9. Toñita makes a cameo appearance as a living stand-in to stay put
Behind a pretending bar, Maria Antonita Cay better known as Toñita seemed familiar to most New Yorkers as the proprietor of the Caribbean Social Club in Brooklyn. The cameo was consistent with the lyrical shout-out in the song and tied the issues of gentrification in the halftime show to a particular individual whose business has survived the transition to the neighborhood.

10. The triangle flag of light-blue and chaos of the power-line in El Apagono
In El Apagando, poles of power and fake lines took the center stage and in the next scene, they exploded, which symbolized frustration of consecutive outages, and a weak grid. Bad Bunny also featured a Puerto Rican flag design with a light-blue triangle, commonly used in sovereignty and independence movements as opposed to the dark blue commonly found on reproductions designed by mainstream media. Politic meaning was not dependent on a speech; it lay in the color selection and staging.

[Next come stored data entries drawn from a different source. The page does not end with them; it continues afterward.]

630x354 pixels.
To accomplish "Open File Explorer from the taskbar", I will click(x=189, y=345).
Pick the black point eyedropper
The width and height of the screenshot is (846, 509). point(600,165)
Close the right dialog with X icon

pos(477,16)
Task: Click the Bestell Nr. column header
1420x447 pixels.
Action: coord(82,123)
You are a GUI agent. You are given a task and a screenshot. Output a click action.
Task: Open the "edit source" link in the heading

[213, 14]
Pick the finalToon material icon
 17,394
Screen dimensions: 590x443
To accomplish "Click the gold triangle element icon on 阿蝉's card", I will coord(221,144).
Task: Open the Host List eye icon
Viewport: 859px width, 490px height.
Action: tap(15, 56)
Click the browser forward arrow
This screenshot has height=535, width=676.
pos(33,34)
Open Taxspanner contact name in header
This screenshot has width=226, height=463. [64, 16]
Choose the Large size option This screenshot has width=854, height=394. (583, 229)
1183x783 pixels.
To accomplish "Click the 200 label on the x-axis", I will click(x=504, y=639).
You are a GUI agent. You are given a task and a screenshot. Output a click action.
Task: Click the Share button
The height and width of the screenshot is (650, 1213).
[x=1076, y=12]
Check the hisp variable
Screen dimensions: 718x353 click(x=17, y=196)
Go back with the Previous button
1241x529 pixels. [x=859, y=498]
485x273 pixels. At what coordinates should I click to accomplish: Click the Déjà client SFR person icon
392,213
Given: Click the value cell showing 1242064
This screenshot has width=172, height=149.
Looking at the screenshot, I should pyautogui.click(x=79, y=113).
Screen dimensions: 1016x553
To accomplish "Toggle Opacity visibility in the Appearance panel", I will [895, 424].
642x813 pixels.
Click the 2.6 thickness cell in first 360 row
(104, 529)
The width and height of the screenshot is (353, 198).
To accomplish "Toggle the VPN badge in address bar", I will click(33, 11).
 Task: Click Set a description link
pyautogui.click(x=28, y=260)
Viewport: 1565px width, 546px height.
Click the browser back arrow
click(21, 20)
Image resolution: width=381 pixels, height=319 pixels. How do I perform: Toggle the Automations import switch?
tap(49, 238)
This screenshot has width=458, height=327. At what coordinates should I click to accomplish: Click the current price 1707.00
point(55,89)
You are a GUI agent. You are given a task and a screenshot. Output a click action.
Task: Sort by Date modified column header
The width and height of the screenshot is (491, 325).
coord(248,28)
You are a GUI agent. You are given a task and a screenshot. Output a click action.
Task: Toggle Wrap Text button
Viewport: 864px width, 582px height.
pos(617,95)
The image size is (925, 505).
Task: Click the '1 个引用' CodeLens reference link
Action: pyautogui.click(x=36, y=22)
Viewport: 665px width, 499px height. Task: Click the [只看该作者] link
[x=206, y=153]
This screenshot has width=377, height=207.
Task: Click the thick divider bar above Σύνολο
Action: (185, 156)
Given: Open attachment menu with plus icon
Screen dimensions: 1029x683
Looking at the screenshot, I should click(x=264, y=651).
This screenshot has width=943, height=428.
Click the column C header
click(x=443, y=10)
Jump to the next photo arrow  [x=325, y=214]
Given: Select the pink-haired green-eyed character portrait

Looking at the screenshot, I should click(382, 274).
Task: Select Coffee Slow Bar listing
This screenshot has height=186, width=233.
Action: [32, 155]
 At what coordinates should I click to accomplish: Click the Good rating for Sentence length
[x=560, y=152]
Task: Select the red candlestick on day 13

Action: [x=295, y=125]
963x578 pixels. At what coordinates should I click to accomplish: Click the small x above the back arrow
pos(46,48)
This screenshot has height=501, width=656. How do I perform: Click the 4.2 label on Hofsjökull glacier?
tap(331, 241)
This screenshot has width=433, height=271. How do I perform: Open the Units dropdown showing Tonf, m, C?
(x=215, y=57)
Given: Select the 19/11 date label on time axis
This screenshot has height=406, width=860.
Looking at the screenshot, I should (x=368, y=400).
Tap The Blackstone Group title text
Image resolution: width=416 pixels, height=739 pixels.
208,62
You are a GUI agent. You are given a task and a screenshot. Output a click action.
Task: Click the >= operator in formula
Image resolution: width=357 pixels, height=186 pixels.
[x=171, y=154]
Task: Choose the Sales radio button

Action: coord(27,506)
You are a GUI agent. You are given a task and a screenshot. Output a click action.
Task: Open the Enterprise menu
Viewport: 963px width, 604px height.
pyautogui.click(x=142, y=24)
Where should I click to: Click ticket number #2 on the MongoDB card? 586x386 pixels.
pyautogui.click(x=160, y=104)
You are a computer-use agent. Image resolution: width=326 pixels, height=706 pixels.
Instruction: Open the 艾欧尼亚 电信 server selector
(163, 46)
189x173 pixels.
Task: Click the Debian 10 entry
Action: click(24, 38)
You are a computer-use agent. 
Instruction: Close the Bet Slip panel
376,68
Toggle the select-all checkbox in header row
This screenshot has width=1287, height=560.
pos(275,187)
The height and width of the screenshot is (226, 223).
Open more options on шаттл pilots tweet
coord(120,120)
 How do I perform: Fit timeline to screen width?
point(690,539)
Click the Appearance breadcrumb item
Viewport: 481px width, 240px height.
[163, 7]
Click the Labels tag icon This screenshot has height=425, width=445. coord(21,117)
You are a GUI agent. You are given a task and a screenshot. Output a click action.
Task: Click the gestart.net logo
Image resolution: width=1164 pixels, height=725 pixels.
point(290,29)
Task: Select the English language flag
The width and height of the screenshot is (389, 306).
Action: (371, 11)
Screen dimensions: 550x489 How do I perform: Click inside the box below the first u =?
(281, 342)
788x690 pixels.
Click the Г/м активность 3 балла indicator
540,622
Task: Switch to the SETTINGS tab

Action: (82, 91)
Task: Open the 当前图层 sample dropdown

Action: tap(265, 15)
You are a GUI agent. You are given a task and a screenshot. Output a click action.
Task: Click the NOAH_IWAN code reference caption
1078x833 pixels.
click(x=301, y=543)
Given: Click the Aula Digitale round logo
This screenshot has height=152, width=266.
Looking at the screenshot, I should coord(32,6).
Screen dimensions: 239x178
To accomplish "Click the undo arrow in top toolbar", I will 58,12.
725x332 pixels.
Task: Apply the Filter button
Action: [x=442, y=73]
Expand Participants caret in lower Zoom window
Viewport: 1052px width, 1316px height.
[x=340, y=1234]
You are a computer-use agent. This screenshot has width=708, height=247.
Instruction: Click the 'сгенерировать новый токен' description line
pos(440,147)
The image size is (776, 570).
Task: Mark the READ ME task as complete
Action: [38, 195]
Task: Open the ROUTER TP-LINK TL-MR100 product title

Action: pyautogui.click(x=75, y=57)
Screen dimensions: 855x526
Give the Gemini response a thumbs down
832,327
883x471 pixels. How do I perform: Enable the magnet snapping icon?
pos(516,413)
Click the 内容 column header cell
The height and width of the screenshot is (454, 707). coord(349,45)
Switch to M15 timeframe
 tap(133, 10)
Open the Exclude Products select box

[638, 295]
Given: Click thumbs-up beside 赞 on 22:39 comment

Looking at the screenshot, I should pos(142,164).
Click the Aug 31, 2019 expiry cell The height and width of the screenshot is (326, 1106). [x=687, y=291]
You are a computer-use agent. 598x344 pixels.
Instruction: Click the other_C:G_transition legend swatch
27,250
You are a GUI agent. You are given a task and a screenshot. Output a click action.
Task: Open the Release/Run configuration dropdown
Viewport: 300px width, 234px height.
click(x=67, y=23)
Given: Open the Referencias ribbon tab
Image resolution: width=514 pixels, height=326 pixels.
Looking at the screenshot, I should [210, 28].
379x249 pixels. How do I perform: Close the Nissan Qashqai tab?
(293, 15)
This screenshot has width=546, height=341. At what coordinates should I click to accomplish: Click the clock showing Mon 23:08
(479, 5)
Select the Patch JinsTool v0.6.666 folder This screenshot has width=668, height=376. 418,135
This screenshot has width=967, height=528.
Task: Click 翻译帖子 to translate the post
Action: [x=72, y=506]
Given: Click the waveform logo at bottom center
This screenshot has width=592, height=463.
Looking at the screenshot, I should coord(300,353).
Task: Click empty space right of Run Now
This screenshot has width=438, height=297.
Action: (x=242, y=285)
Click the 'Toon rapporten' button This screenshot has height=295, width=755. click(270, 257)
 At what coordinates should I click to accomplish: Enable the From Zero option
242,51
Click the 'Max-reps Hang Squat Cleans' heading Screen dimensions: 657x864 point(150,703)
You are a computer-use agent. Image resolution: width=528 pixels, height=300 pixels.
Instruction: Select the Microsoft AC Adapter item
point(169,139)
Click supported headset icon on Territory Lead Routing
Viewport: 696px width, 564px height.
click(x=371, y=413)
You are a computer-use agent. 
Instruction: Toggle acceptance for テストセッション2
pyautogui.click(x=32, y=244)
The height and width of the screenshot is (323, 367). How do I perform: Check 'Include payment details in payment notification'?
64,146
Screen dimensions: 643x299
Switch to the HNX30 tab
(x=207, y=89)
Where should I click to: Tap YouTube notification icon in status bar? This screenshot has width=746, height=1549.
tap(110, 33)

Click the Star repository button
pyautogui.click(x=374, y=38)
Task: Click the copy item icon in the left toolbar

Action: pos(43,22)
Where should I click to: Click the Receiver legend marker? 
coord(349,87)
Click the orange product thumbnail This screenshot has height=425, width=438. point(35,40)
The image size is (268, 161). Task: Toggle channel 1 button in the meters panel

11. The lyrics of Ricky Martin that called gentrification and displacement phobia
In the performance by Ricky Martin, there was a song titled Lo Que Le Paso a Hawaii in which he directly addresses the fears of land and culture loss. The songline that was made prominent in the execution was: They want to steal my river and my beach, too. They desire my neighborhood and grandma to go, and the audience of the Super Bowl is put within the realm of the language of housing pressure, not only celebration.

12. The message written on the billboard that was repeated on Grammy-stage
One of the most obvious hints used in the texts was on a billboard: The only thing more powerful than hate is love. The words were a repeat of the Grammy speech of Bad Bunny who told them, The only thing that is stronger than hate is love. The message in the halftime was a refrain, easy to read, because it was easy, and specific because it could be traced to his official position.
The halftime performance at Bad Bunny was a kind of door opening the culture, family, diaspora, ecology, and politics one by one, only several seconds at a time. The references did not invite all the viewers to follow everything. They rewarded attention.
What remained consistent across the symbols was the same idea: Puerto Rico was presented as lived experience work, music, food, and community rather than a backdrop. That framing is what made the “Easter eggs” feel less like trivia and more like identity, placed carefully in plain sight.